[WHAT IS REQUIRED] For each line below that contains the word "computer", return that line.

[DATA SHOWN]
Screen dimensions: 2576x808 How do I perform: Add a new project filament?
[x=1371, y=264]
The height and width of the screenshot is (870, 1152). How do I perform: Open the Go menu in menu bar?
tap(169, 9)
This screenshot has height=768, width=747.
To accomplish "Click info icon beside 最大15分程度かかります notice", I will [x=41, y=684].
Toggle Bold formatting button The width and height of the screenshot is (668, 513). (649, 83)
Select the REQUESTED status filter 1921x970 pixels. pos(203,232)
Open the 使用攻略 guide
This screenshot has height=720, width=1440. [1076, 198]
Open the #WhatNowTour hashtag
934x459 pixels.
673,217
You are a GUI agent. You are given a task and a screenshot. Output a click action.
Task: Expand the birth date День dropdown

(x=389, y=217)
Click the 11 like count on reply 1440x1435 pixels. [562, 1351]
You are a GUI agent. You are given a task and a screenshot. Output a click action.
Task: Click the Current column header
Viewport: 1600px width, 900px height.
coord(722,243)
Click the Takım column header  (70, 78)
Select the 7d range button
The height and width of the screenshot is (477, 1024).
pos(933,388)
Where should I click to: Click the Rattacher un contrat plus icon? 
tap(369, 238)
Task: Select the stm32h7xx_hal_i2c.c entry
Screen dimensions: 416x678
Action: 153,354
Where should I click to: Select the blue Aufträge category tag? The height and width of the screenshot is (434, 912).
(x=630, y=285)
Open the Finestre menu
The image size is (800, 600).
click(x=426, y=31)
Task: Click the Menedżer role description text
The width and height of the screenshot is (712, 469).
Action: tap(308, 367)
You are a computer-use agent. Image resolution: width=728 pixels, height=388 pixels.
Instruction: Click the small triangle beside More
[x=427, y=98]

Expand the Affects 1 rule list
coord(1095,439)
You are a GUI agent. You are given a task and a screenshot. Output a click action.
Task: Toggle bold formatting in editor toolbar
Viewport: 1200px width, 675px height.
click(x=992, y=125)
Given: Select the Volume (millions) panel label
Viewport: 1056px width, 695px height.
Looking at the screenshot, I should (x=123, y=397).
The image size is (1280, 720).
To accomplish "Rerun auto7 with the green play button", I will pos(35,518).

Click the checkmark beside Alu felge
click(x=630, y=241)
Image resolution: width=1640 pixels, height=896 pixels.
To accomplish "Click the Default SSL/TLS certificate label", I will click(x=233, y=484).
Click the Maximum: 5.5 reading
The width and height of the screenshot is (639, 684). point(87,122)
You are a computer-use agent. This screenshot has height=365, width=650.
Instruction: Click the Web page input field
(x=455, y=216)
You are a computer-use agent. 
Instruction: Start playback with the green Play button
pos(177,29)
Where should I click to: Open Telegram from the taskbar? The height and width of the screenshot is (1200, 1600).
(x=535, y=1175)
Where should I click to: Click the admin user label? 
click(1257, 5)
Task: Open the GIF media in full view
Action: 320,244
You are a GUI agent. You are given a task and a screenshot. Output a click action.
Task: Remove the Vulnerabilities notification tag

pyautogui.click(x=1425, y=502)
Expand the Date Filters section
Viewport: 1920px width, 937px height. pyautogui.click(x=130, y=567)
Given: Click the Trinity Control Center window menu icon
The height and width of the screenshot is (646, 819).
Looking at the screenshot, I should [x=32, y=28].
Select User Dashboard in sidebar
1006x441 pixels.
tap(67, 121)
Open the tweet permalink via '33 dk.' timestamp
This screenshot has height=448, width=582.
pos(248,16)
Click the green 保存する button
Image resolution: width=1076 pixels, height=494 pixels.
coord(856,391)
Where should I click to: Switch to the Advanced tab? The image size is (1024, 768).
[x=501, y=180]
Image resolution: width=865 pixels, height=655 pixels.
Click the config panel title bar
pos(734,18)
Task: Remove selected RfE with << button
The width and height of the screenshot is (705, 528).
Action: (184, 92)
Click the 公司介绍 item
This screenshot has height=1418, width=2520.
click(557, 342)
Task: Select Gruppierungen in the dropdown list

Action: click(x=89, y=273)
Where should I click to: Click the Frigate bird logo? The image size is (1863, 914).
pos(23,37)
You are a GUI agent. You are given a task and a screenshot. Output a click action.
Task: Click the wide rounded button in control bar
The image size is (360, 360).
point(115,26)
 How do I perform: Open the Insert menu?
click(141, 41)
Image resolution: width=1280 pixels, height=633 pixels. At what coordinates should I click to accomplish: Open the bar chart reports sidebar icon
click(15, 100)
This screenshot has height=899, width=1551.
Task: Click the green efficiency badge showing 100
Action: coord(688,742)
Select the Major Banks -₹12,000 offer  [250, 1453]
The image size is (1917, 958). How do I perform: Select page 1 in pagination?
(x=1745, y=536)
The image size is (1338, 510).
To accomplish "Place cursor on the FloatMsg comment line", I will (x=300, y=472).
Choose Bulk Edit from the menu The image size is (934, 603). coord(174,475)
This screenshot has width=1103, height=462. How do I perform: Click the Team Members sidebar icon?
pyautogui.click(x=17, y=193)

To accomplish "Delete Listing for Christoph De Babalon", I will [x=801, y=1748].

[SOLUTION BELOW]
You are a computer-use agent. Image resolution: width=728 pixels, height=388 pixels.
You are a computer-use agent. This screenshot has height=365, width=650.
You are a computer-use agent. 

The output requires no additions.